Joining a Law Firm as Either Partner or Of Counsel

I recently submitted a partner candidate to a large law firm.  He was in his 40’s, and had a book of business of around $500K – $600K.  Everything during the interviews went great.  But then late in the process (actually at the offer stage), we learned that the firm would not be hiring the partner as a “partner,” but rather as an “of counsel” with the expectation that after a certain number of months when the appropriate firm committee was scheduled to meet, he would be elevated to (income) partner.  He was told that this was the result of a new “policy” in which every partner candidate came in as of counsel, regardless of how much business they had.

Although I had warned him that this sort of thing was becoming more common with the big firms, the candidate was not happy with this news.  The candidate was an income partner in his present firm, and income partners in the prospective firm were normally required to show that they had at least $500K in business.  So under the circumstances, the candidate had the reasonable expectation that he would join the firm as an income partner.  There were three other good reasons for this expectation.  First, the usual way lateral partners changed firms was that they were given the same title they had in their prior firm and/or at least the same title as an attorney inside the firm with an equivalent amount of business.  Second, it is in everybody’s best interest to bring in a partner candidate as a “partner” in order to assist the candidate in further business development.  Third, the law firm did not appear to have anything to gain with this “policy,” other than an increased risk of losing high quality partner candidates with business.

It used to be that “of counsel” was a title reserved for retired, part-time or former partners (such as judges) that still had a limited relationship with the firm.  The term has also been used for more senior attorneys who do not or cannot develop business and/or otherwise make partner, but have some sort of rare and valuable specialty or quality that has allowed them to keep a job in the firm.  Now, we are seeing increasing use of the term for what are effectively “probationary” partners.  Some firms limit the use of this “of counsel” policy to partners who have a limited amount of business, perhaps below the firm’s threshold for income partner.  That kind of limited use of this kind of policy is more understandable.  But other firms, like the one in my example, generally refuse to grant any lateral any kind of partnership status regardless of the circumstance.  In my situation, we were able to resolve the issue by having the partner wait until the time the committee met and then was granted partnership right after he joined the firm, thus effectively eliminating the required “probationary” of counsel period.

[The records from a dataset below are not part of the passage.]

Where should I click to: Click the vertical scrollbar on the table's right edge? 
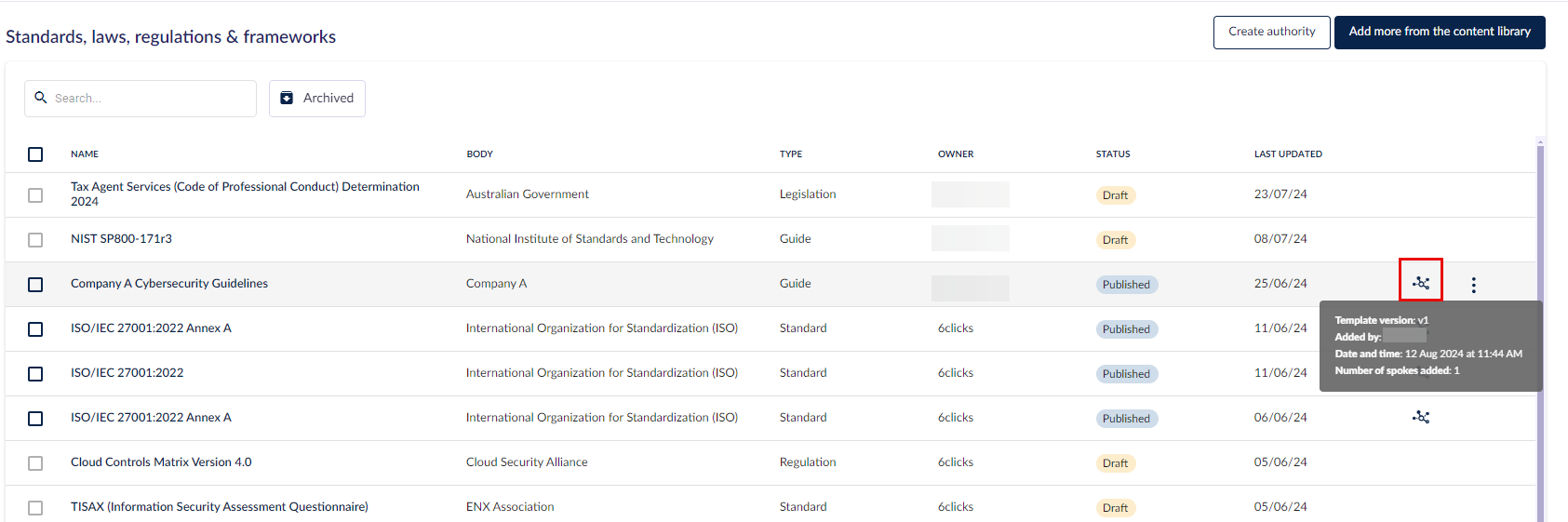1540,330
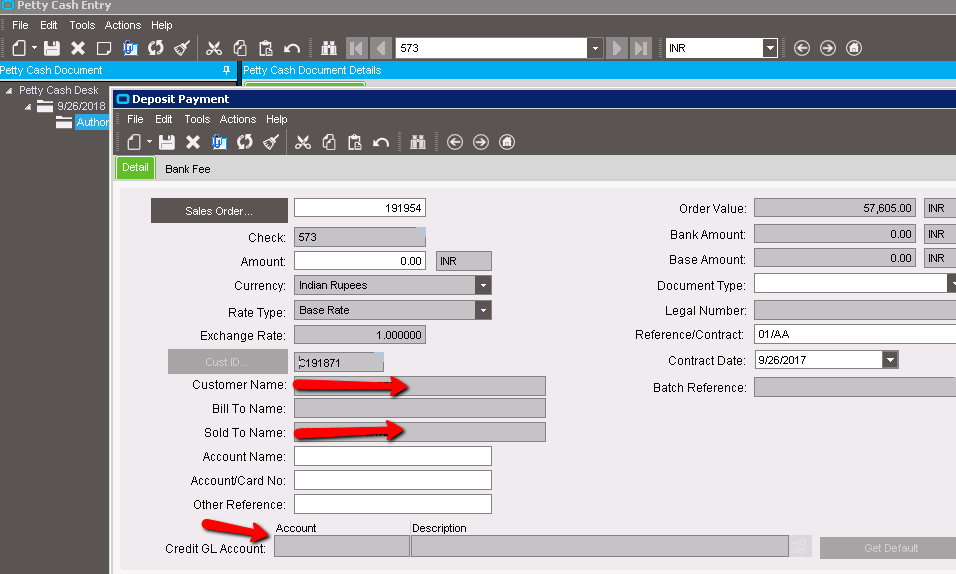Click Paste icon in Petty Cash Entry toolbar
This screenshot has width=956, height=574.
265,48
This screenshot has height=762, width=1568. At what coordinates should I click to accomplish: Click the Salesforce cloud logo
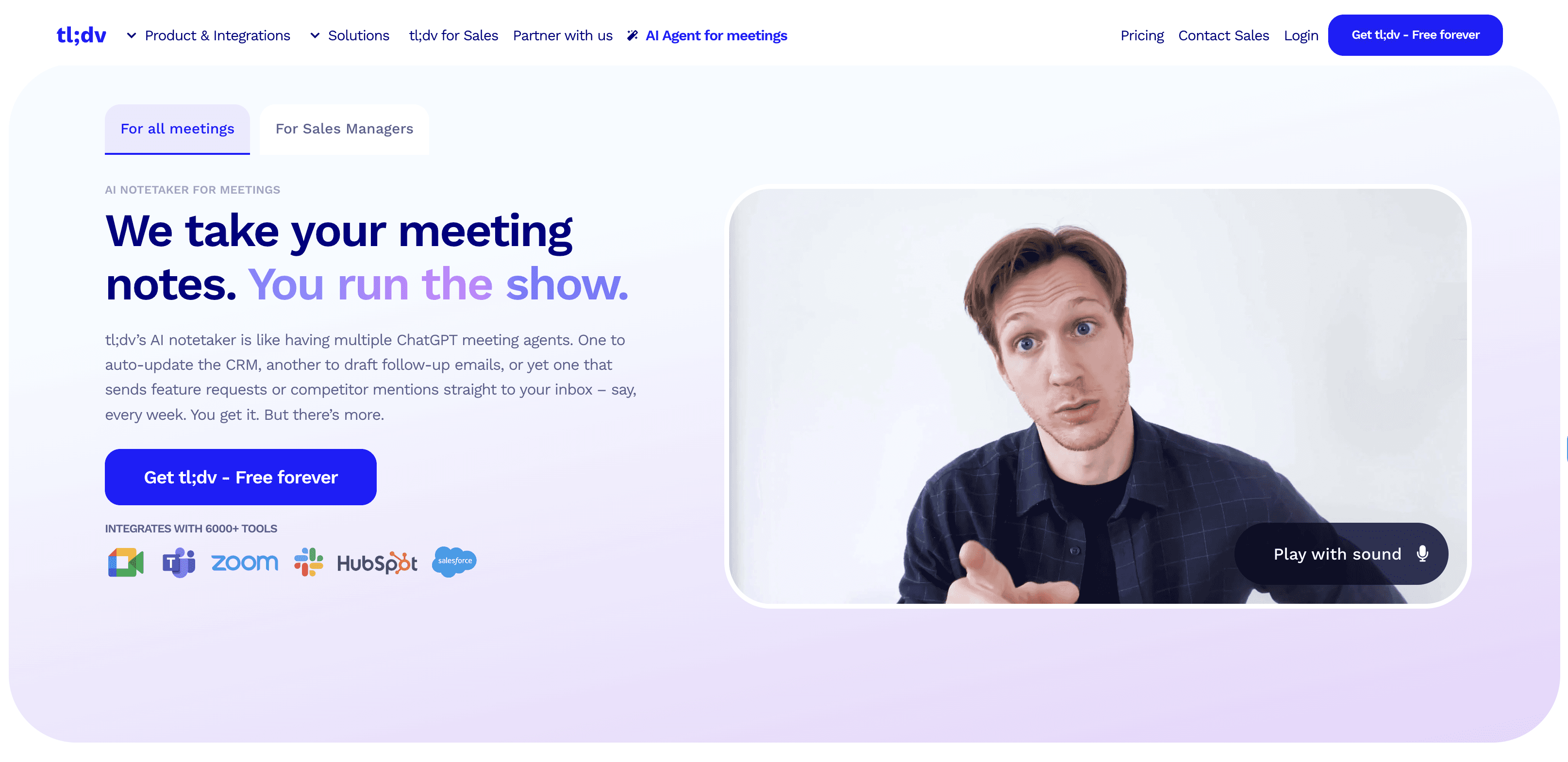(x=454, y=561)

The lesson to be learned here is that you should find out early in the process what “policies” the firm may have for lateral partners.  If the firm has a policy that you are not comfortable with, you should seek to negotiate a workable solution.  If that does not work, you will have to decide if the opportunity is good enough to justify the change of title.  It is often not a major deal and as a result many partner candidates accept the change in order to get into the right firm.  But this change in title, even if temporary, may not be acceptable to everyone for every firm.

Special Opportunities for Solo Practitioners

The current market is stronger than it has been in years.  If you are a solo practioner who has been given any thought to the possibility of joining a firm, now is the time to explore this option.   There are multiple advantages to working in a firm.  But the primary advantage is that it is much easier to develop clients, grow your practice and increase your compensation.  This is the primary reason why solo practioners consider moving into a firm.  When you are a solo, you have to spend a great deal of time trying to bring in new clients.  In a law firm, they make it easier for you to get new work from both your current clients and prospective new clients.

Firms do this in three primary ways.  First, they allow you to “cross-market.”  Say that you are a solo commercial litigator.  Whenever you obtain work in a different area, such as corporate, RE or ERISA, you have to refer it out to some other attorney who can do the work.  As a result, you are unable to get any credit or compensation for the work.  But if you are in the right kind of firm, you could send such work to your partners in the appropriate departments.  You get credit for it, and you get paid for it.  Plus your partners get more work.  Everybody wins.

Second, you can get additional clients and work by using the flip side of cross-marketing.  Again, if you are a commercial litigation partner in a firm, you can be introduced to the many clients serviced by other lawyers in other practice areas.  This allows you the opportunity to market your services and obtain more work from other clients of the firms.  This is also a huge advantage over being a solo.  As the saying goes, it is far easier to get business from a client you already have than from a stranger client that is being solicited by numerous other lawyers.

Third, even with respect to soliciting “stranger” or prospective new clients for business, there are major advantages in doing it as a partner of a reputable firm.  Not only are there the cross-marketing opportunities, but there is also the greater prestige, reach and resources that the firm offers to prospective clients.

The bottom line is that for solo practioners now is the perfect time to contact a top notch recruiter and investigate firm opportunities.  You have everything to gain and nothing to lose.  If you find the right firm, your work and your income will substantially increase.  If you don’t, you have lost nothing and still have obtained valuable knowledge.  Perhaps soloing really is best for you.  But can you be sure without investigating the alternatives?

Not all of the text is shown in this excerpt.